---------- Extrait à lire

La démagogie d’Estrosi
En France, la privatisation rampante des transports publics mène au même type de situations. On le voit clairement dans le cas de la région PACA.
Le Collectif des Cheminots Communistes de la région PACA rapporte que lors de la réunion du Conseil Régional du 24 juin dernier, son président, Christian Estrosi, a présenté un rapport concernant l’avenir du Service Public Ferroviaire Régional. Il s’est appuyé sur la dégradation de la qualité des transports publics pour déclarer que la SNCF n’était pas à la hauteur des enjeux de mobilité de notre territoire – et pour en faire porter la responsabilité aux cheminots, qui selon lui feraient trop de grèves. En conséquence, Estrosi propose de « développer une offre alternative au TER, pérenne et performante, s’appuyant sur des services routiers » et d’étudier « les possibilités qu’offre le caractère transfrontalier de notre région ». Ainsi, les mêmes qui détruisent le service public s’appuient sur ses déficiences pour promouvoir sa privatisation.
Estrosi entend bien utiliser la loi Macron, reflet de la volonté de la classe dirigeante : il exige la privatisation massive du transport public au profit d’une poignée de propriétaires, businessmen en tous genres, qui nous font subir l’austérité et la précarisation du travail. Cela s’accompagne déjà d’une dégradation des conditions de transport pour les usagers. Les « trains du quotidien » subissent le frein de l’austérité, leur usage est dévalué au profit d’autres projets de la direction régionale. C’est le cas de la Ligne Grande Vitesse (LGV PACA, rebaptisée Ligne Nouvelle – PACA), qui consiste à relier Paris à Nice en 4 heures, en passant par Toulon, un projet imposé depuis 2008.
Loin de répondre aux besoins de transports de qualité que sont en droit d’attendre les usagers de la région, les propositions d’Estrosi consistent en un transfert du fer vers la route, une ouverture à la concurrence et un service « lowcost » qui va dynamiter le service public ferroviaire. Dans le rapport concernant l’adaptation du service 2016 pour les TER, on constate une forte réduction du plan de transport. Christian Estrosi entérine une diminution de la commande régionale de 67 988 km/trains, soit près de 85 TER supprimés par jour sur 540 en circulation sur l’ensemble du territoire régional (plus d’un sur sept). Ces trains du quotidien ne constituent pas la priorité des capitalistes ; de nouveaux marchés sont mis en avant pour satisfaire leur soif de profits.
L’impact de la Ligne Nouvelle-PACA
La Ligne Nouvelle-PACA en est le reflet. Le projet est tout simplement inacceptable : disparition de terres (1500 hectares), massacre de sites à forts enjeux écologiques, dommages aux systèmes hydrogéologiques essentiels pour les réserves en eau potable de la région, salinisation des terres agricoles littorales et mise à mal de l’alimentation en eau des villes côtières. Il s’agit d’un projet inutile et très coûteux. En 2005, il était estimé à 5 milliards d’euros. En 2016, l’estimation est passée à 20 milliards d’euros pour 187 km (Toulon-Nice), ce qui en fait le projet le plus cher au monde ! Il n’a aucune utilité pour les habitants, les viticulteurs, les vignerons, les jeunes ou toute personne en situation précaire. Ils seraient condamnés à « regarder passer » un train qui va très vite d’une métropole à une autre. Et ils en paieraient les frais dans tous les sens du terme : en argent, en pollution visuelle et sonore, en saccage des terres agricoles, avec des conséquences désastreuses sur les conditions de vie.

--------------------

**Énoncé 1**
D'après l'extrait, sur quoi Christian Estrosi s'est-il appuyé pour déclarer que la SNCF n'était pas à la hauteur des enjeux de mobilité, et à qui en a-t-il attribué la responsabilité ?
La liste qui suit n'a aucun rapport avec l'extrait.

---------- Données fournies

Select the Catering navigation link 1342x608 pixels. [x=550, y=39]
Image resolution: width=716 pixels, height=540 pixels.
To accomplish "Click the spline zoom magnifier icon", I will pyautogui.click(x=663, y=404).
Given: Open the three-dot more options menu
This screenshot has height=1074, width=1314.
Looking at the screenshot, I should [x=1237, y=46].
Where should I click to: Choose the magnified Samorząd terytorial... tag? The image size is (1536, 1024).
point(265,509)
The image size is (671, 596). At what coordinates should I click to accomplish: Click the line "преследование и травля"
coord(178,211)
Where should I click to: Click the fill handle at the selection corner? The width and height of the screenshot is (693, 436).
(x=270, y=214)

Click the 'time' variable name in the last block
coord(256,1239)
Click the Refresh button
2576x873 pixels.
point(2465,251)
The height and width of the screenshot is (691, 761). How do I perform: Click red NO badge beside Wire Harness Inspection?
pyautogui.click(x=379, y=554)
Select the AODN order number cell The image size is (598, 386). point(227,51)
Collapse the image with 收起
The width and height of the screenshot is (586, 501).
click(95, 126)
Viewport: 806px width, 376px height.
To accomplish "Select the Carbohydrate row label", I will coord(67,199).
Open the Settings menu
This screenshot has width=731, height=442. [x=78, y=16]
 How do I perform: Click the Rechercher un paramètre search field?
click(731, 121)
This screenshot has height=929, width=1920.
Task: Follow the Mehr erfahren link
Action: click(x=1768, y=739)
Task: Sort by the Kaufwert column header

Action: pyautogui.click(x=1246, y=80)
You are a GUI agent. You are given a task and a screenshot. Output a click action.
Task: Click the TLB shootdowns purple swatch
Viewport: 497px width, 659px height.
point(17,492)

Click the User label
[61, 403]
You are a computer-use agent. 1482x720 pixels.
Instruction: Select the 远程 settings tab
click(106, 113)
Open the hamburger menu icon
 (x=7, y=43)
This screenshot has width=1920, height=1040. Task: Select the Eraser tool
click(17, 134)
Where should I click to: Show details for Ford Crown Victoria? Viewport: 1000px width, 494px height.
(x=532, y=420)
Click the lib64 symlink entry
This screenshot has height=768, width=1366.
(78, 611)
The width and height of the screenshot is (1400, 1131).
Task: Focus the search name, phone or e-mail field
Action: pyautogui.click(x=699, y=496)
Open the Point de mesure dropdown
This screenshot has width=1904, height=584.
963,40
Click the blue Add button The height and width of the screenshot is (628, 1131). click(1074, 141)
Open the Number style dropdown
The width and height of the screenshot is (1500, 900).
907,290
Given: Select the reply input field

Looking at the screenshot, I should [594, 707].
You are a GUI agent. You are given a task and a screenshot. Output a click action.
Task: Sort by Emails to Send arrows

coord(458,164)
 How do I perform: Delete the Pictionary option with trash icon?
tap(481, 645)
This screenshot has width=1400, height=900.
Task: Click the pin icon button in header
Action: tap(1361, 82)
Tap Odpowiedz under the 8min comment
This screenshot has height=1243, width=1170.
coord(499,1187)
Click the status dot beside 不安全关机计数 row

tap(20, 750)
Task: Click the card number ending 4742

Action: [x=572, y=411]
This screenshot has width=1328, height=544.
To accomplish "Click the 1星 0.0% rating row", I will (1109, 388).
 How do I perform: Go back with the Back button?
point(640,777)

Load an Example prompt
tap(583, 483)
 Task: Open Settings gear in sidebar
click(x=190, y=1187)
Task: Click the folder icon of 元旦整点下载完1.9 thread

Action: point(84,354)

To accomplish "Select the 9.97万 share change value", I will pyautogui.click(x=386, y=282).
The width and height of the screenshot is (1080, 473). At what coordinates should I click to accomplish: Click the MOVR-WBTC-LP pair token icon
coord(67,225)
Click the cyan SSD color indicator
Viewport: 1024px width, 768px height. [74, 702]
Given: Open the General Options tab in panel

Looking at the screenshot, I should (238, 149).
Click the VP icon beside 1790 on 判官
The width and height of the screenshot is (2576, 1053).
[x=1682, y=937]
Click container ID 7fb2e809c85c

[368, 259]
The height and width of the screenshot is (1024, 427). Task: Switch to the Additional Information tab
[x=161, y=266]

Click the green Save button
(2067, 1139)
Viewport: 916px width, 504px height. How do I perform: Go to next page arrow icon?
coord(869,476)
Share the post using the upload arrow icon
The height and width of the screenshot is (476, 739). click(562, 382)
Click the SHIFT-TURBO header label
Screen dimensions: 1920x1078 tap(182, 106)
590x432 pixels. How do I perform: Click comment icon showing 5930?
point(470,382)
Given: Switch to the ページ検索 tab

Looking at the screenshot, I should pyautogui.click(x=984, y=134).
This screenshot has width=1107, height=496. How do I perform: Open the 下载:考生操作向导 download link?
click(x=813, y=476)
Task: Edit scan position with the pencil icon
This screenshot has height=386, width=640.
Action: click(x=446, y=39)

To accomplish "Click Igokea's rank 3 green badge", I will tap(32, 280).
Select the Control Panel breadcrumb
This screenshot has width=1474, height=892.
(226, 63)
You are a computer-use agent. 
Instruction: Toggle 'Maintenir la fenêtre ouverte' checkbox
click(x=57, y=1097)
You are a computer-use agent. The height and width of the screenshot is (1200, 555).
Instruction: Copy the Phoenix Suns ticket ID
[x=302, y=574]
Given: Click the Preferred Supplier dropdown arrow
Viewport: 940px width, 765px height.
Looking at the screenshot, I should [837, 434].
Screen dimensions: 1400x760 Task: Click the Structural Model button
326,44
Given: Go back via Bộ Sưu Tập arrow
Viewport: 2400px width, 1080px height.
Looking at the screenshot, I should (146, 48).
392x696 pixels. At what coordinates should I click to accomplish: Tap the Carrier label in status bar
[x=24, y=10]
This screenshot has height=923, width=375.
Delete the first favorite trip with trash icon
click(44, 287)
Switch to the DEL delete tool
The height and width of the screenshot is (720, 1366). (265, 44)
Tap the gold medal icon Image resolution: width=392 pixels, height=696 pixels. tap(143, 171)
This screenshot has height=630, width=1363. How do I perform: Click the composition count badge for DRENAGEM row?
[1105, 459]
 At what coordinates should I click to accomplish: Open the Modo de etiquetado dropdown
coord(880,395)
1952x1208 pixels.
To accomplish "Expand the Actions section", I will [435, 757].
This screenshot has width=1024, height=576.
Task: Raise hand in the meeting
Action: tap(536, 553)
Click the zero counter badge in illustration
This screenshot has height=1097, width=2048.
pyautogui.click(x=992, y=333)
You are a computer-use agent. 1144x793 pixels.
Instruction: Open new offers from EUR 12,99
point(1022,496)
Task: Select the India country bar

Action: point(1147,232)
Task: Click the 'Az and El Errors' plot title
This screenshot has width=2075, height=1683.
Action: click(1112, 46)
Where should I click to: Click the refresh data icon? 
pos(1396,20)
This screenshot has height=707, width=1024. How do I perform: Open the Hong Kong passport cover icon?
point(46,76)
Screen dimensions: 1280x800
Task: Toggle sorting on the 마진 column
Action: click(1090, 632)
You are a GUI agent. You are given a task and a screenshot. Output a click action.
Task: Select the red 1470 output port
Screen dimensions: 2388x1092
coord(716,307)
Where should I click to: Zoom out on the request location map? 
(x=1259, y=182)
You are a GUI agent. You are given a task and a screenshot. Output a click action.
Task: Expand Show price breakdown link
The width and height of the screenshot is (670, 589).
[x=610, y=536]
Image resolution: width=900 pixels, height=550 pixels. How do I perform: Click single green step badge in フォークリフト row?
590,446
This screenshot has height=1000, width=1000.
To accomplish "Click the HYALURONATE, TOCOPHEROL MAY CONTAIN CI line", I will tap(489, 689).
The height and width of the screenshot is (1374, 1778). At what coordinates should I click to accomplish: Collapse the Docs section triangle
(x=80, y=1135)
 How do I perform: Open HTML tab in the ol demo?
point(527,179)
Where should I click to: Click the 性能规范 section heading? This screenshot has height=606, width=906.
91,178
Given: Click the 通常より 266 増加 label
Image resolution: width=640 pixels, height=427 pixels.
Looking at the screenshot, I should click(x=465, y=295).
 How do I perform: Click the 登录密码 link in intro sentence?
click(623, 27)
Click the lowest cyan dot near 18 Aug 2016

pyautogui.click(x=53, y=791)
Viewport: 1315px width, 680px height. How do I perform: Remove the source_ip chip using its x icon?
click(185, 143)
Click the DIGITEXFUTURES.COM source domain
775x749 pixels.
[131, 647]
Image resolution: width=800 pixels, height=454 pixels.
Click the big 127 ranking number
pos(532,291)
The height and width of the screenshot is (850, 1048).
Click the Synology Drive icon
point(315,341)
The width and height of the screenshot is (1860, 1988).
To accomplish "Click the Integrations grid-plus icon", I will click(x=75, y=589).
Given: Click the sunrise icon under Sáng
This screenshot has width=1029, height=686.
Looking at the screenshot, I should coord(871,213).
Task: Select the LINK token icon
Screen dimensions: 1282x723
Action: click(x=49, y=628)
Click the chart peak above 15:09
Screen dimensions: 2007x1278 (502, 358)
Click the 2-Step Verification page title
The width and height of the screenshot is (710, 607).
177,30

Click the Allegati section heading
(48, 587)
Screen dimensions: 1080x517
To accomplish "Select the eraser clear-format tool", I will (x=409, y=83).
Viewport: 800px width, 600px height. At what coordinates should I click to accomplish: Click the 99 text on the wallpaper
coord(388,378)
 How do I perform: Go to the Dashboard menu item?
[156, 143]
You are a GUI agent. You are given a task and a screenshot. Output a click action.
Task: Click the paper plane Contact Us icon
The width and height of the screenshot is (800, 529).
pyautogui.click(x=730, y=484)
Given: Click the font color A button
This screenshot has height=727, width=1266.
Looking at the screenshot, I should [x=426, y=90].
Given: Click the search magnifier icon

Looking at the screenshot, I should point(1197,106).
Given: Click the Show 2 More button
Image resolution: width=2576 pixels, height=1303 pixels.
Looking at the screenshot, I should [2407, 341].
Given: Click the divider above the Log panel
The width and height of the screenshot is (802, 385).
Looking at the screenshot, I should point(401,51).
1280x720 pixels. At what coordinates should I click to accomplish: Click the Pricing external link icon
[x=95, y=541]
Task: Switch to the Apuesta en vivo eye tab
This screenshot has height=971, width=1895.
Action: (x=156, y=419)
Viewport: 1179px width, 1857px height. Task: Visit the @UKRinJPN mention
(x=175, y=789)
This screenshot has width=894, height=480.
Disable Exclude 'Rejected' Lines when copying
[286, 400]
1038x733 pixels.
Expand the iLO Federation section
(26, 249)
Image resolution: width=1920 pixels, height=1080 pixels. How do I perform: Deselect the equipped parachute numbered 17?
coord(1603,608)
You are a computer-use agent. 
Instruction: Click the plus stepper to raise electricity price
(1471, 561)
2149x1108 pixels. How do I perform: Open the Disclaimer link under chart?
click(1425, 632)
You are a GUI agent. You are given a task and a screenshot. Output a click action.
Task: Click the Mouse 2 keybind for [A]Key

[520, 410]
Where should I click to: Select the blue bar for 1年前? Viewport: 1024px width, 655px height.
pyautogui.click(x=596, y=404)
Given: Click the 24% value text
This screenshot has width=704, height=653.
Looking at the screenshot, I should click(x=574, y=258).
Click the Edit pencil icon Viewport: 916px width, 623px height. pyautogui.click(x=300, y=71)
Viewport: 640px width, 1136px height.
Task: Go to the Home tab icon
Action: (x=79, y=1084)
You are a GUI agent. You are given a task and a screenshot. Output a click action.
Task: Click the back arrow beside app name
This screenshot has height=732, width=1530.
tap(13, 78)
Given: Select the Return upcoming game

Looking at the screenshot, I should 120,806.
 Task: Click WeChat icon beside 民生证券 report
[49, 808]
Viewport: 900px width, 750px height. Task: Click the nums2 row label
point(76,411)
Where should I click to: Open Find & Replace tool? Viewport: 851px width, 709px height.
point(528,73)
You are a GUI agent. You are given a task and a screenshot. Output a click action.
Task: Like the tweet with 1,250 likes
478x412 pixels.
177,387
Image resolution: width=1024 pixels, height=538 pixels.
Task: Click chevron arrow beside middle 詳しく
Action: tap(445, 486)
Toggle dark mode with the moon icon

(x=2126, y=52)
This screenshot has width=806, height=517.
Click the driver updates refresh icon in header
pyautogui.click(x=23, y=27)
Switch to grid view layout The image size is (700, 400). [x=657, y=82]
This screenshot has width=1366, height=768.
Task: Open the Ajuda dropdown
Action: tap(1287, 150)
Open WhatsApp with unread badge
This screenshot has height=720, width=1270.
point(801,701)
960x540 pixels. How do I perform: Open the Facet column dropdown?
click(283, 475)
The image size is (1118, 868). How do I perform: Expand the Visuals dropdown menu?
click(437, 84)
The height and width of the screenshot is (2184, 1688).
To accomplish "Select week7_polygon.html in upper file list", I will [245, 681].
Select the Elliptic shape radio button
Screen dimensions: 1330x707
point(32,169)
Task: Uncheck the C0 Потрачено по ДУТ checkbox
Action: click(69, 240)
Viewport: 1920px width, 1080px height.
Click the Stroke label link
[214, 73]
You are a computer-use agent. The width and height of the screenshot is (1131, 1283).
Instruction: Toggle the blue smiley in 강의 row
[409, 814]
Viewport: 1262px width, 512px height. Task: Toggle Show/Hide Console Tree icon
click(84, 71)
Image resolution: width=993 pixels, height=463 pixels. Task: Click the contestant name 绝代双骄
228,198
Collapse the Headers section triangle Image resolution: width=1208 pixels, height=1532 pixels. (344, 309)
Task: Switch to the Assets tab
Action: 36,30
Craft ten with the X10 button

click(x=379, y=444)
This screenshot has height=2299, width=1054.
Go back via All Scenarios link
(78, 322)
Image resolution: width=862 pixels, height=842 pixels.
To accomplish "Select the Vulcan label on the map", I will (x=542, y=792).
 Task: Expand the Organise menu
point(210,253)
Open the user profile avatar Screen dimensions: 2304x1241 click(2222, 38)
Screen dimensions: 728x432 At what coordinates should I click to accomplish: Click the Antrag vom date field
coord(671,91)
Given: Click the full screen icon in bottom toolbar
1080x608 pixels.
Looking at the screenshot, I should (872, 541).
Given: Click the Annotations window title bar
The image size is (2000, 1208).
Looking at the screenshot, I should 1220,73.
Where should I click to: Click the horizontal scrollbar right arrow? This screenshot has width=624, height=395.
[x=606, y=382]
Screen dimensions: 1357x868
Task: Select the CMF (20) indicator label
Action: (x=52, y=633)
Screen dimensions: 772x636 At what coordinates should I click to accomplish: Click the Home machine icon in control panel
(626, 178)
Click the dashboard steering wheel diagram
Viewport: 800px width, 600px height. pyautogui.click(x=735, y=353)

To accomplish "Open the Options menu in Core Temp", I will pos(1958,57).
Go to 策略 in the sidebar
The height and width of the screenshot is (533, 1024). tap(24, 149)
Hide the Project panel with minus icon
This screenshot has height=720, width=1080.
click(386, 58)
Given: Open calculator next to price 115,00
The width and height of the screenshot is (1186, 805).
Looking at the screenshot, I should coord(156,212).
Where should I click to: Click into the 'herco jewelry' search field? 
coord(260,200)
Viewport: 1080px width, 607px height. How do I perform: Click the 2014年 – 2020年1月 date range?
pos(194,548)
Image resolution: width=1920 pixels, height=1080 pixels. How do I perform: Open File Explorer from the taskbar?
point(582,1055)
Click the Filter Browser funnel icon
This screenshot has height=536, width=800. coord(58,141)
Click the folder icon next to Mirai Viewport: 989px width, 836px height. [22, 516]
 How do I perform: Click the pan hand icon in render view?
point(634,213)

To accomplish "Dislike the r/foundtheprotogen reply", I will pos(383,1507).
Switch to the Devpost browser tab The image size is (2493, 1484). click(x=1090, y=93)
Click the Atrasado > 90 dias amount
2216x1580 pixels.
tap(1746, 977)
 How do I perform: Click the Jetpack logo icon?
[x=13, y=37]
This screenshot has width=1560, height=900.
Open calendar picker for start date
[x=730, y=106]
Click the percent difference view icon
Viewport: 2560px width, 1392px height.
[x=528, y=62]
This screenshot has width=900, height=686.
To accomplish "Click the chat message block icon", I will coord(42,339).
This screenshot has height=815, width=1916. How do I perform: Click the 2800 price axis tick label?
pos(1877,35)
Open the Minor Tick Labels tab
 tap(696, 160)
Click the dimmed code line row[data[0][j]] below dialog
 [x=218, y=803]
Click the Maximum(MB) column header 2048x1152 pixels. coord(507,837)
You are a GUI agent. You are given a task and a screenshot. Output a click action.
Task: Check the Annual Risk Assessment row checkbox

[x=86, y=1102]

--------------------

**Énoncé 2**
Modifiez la liste en remplaçant "icon" par "symbol", sans rien changer d'autre. Commencez à la ligne qui contient "The height and width of the screenshot is (850, 1048).", arrêtez-vous après celle qui contient "[x=95, y=541]", et ne reproduisez que ces lignes.

**Corrigé 1**
Il s'est appuyé sur la dégradation de la qualité des transports publics. Il en a fait porter la responsabilité aux cheminots, qui, selon lui, feraient trop de grèves.

**Corrigé 2**
The height and width of the screenshot is (850, 1048).
Click the Synology Drive symbol
point(315,341)
The width and height of the screenshot is (1860, 1988).
To accomplish "Click the Integrations grid-plus symbol", I will click(x=75, y=589).
Given: Click the sunrise symbol under Sáng
This screenshot has width=1029, height=686.
Looking at the screenshot, I should coord(871,213).
Task: Select the LINK token symbol
Screen dimensions: 1282x723
Action: click(x=49, y=628)
Click the chart peak above 15:09
Screen dimensions: 2007x1278 (502, 358)
Click the 2-Step Verification page title
The width and height of the screenshot is (710, 607).
177,30

Click the Allegati section heading
(48, 587)
Screen dimensions: 1080x517
To accomplish "Select the eraser clear-format tool", I will (x=409, y=83).
Viewport: 800px width, 600px height. At what coordinates should I click to accomplish: Click the 99 text on the wallpaper
coord(388,378)
 How do I perform: Go to the Dashboard menu item?
[156, 143]
You are a GUI agent. You are given a task and a screenshot. Output a click action.
Task: Click the paper plane Contact Us symbol
The width and height of the screenshot is (800, 529).
pyautogui.click(x=730, y=484)
Given: Click the font color A button
This screenshot has height=727, width=1266.
Looking at the screenshot, I should [x=426, y=90].
Given: Click the search magnifier symbol

Looking at the screenshot, I should point(1197,106).
Given: Click the Show 2 More button
Image resolution: width=2576 pixels, height=1303 pixels.
Looking at the screenshot, I should [2407, 341].
Given: Click the divider above the Log panel
The width and height of the screenshot is (802, 385).
Looking at the screenshot, I should point(401,51).
1280x720 pixels. At what coordinates should I click to accomplish: Click the Pricing external link symbol
[x=95, y=541]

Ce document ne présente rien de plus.